● **Dataset records**:
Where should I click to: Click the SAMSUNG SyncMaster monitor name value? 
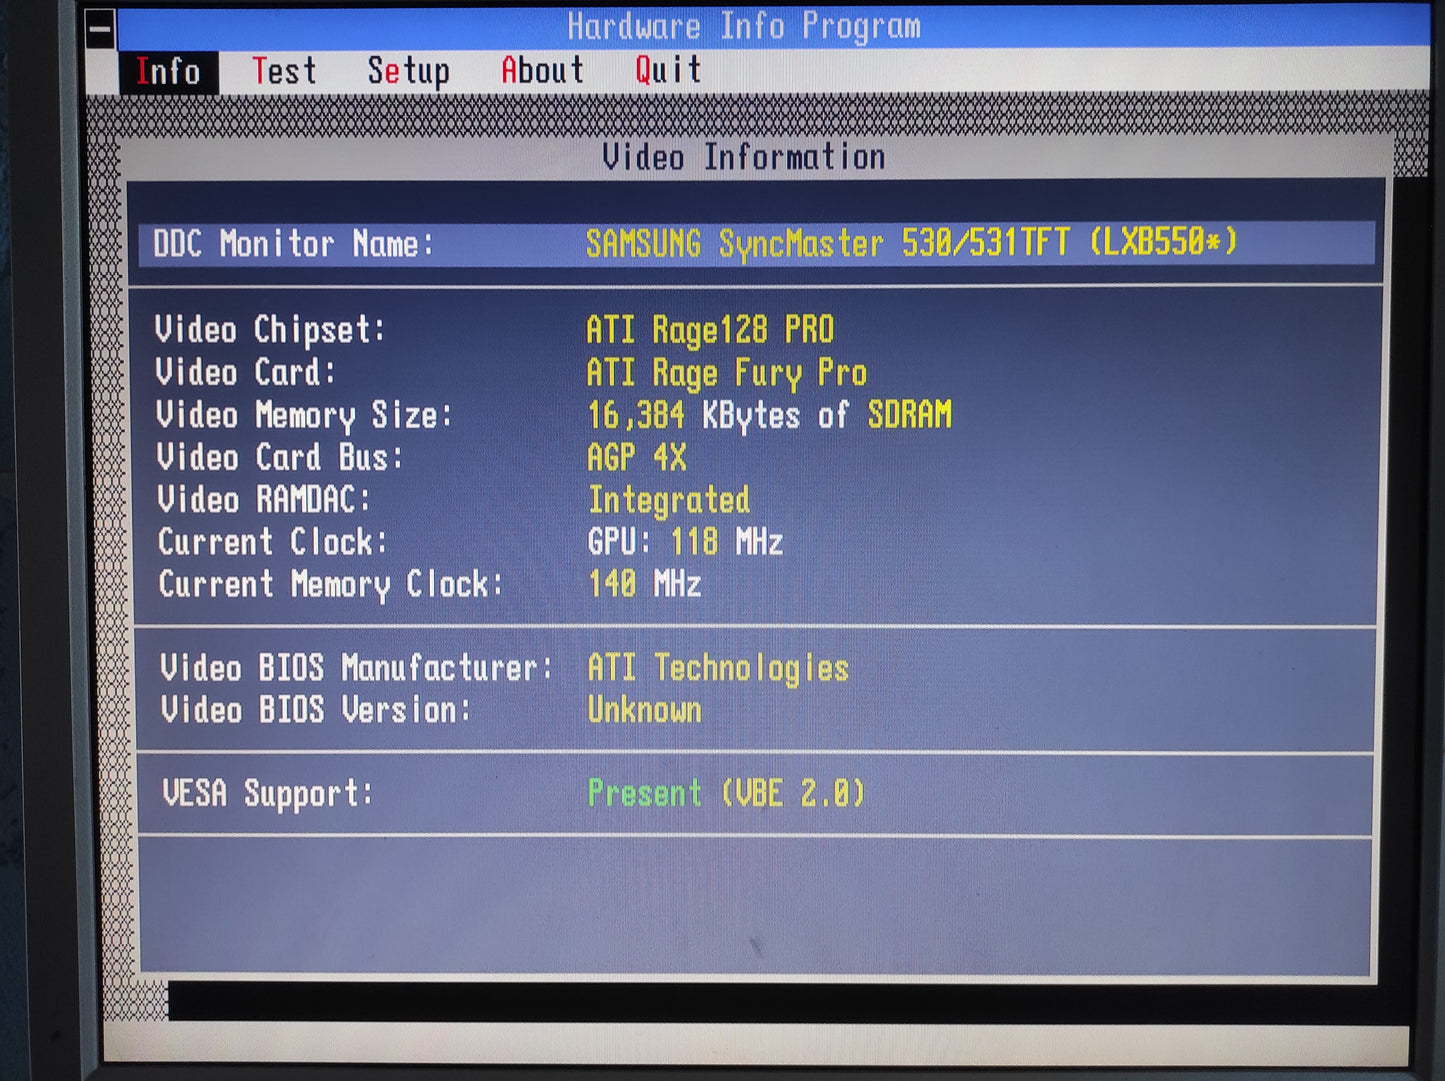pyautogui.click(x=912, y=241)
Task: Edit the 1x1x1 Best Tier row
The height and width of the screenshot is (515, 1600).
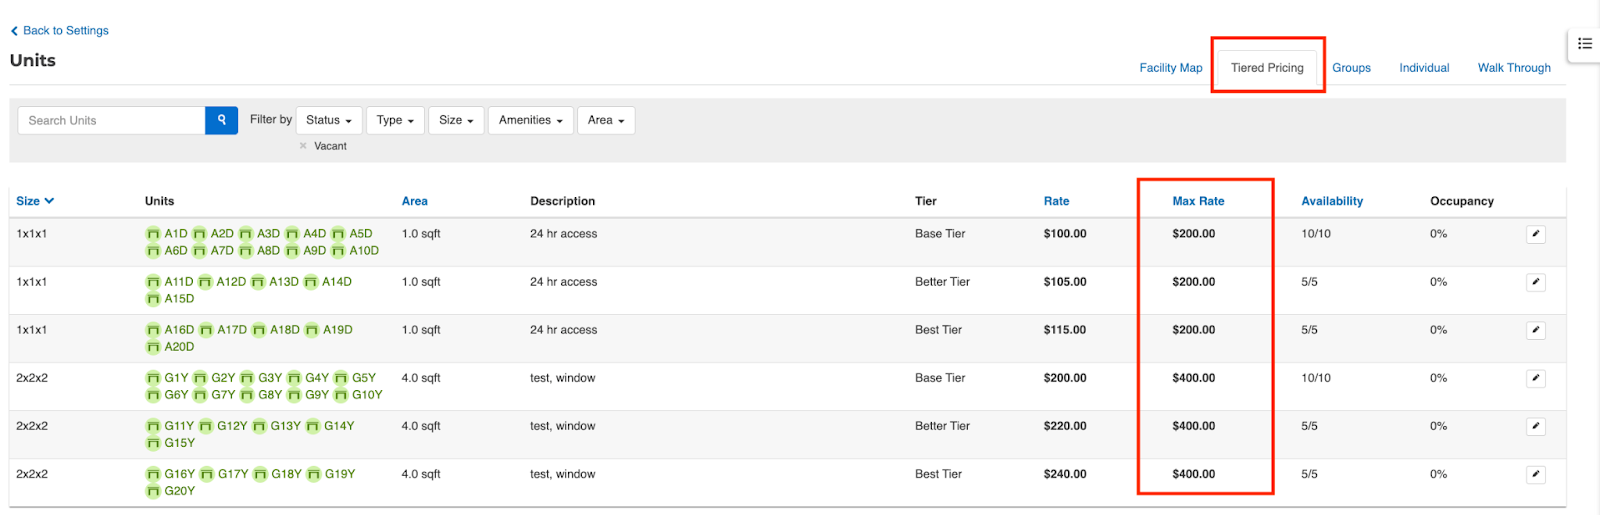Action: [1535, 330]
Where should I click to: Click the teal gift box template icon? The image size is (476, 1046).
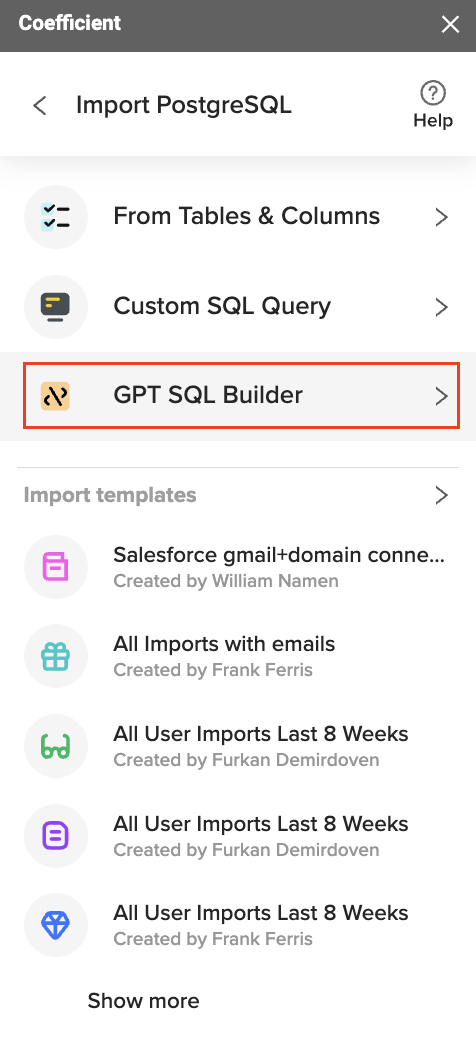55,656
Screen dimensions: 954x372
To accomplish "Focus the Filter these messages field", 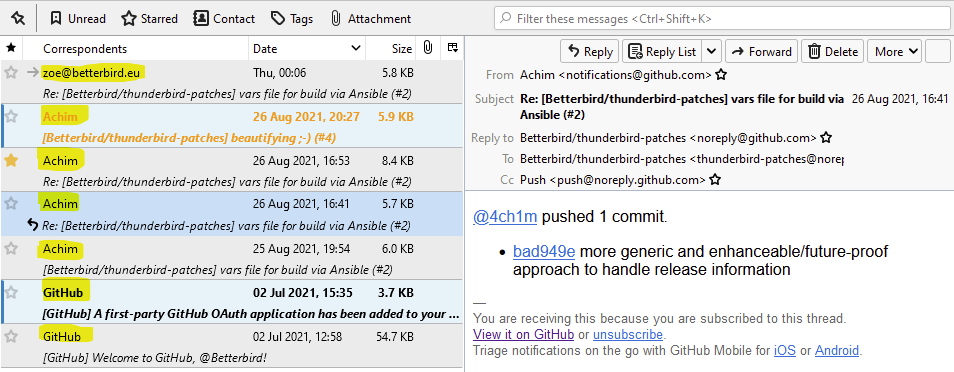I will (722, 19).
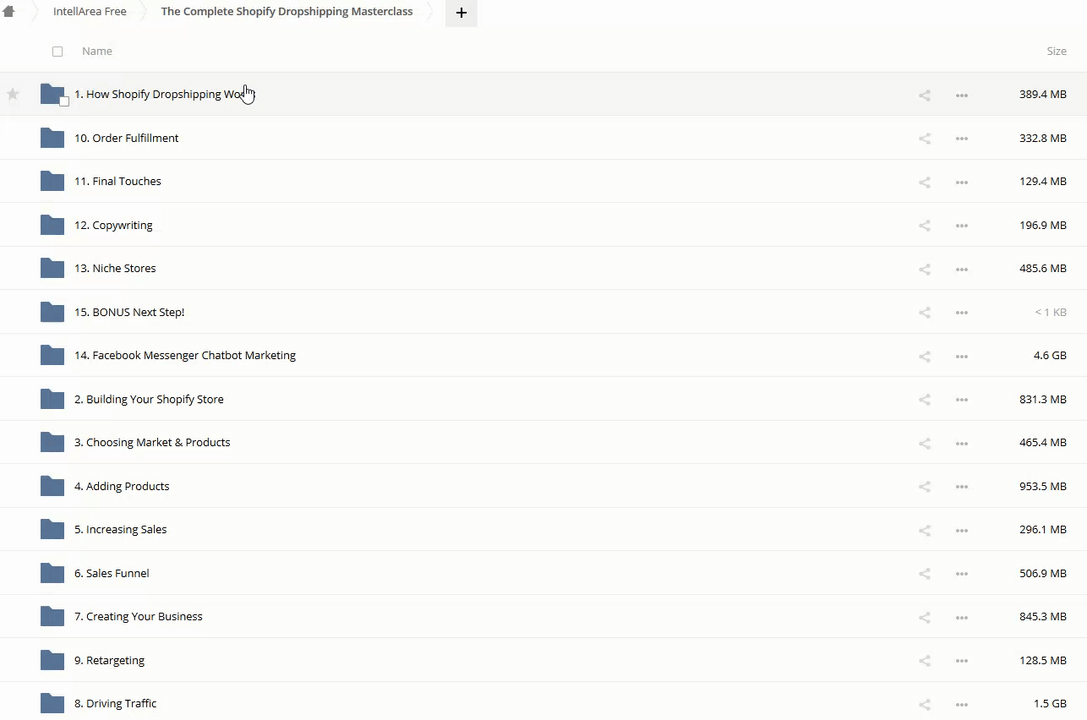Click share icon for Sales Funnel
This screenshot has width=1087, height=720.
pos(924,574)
---
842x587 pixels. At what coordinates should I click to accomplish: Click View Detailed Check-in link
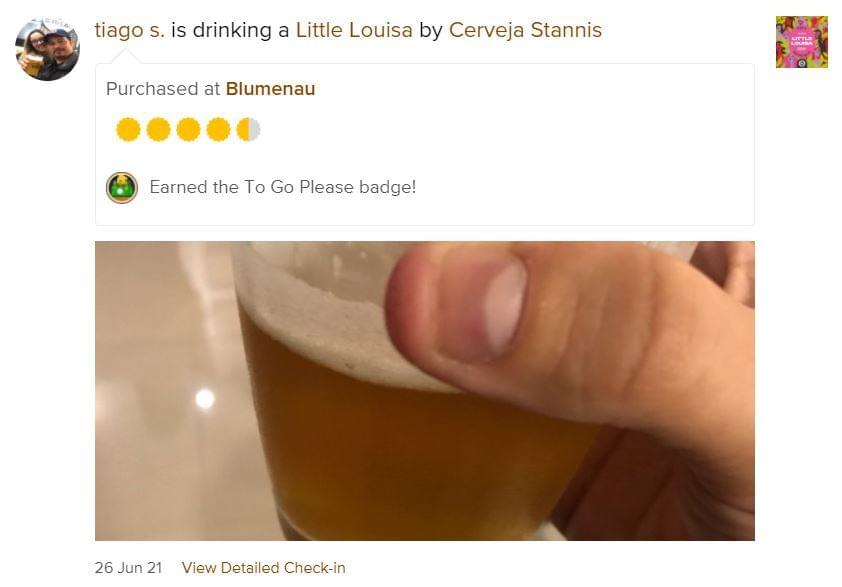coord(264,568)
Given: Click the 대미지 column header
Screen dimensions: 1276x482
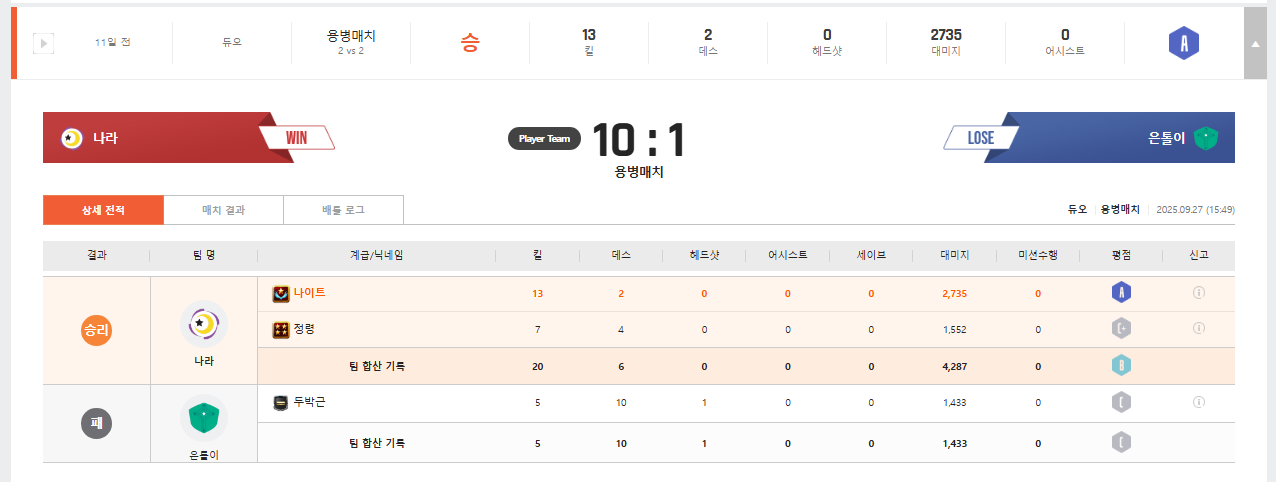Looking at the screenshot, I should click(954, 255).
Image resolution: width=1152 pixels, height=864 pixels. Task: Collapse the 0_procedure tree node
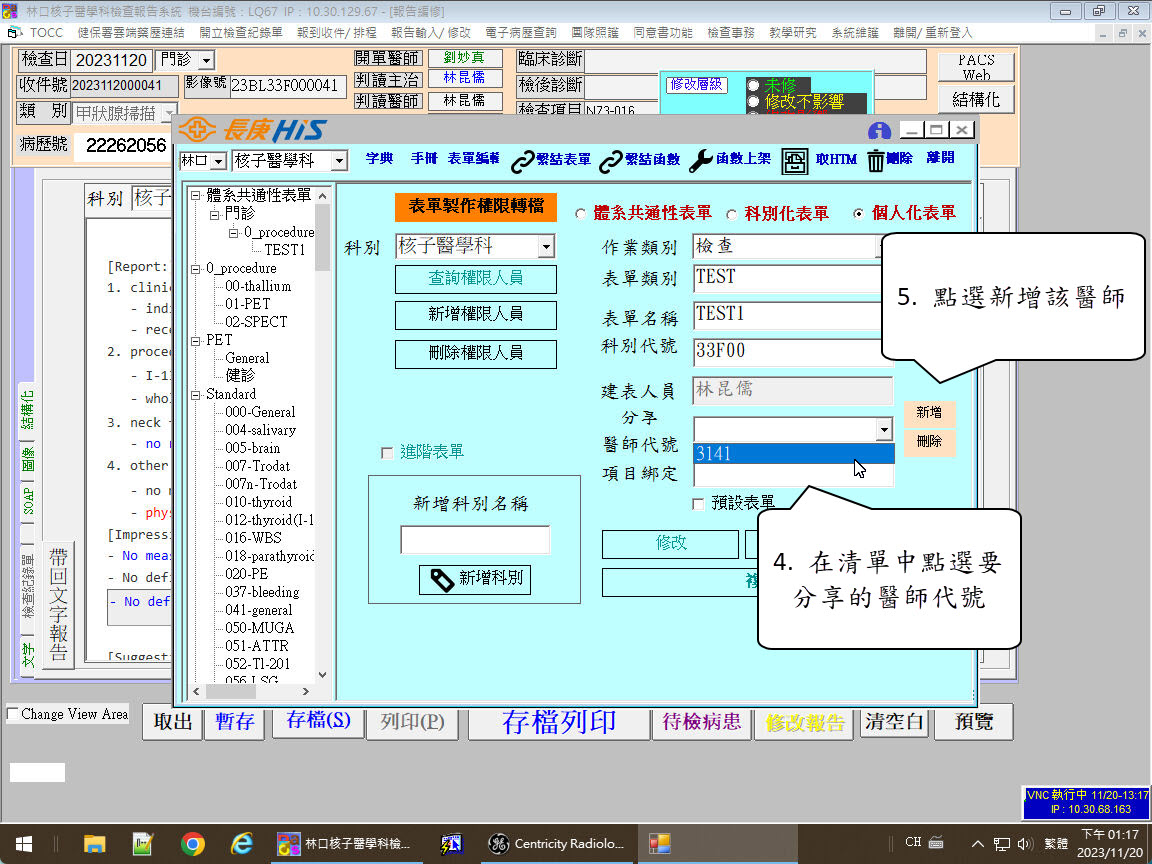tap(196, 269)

● **Work instruction**: Copy exactly the part of the material above that opens with the line containing "Where should I click to: Click the SAMSUNG" and closes with the line containing "Screen dimensions: 954x372", ends included. Drop the images.

● **Written response**:
Where should I click to: Click the SAMSUNG SyncMaster monitor name value? 
pyautogui.click(x=912, y=241)
Task: Edit the 1x1x1 Best Tier row
The height and width of the screenshot is (515, 1600).
Action: [1535, 330]
Where should I click to: Click the teal gift box template icon? The image size is (476, 1046).
55,656
Screen dimensions: 954x372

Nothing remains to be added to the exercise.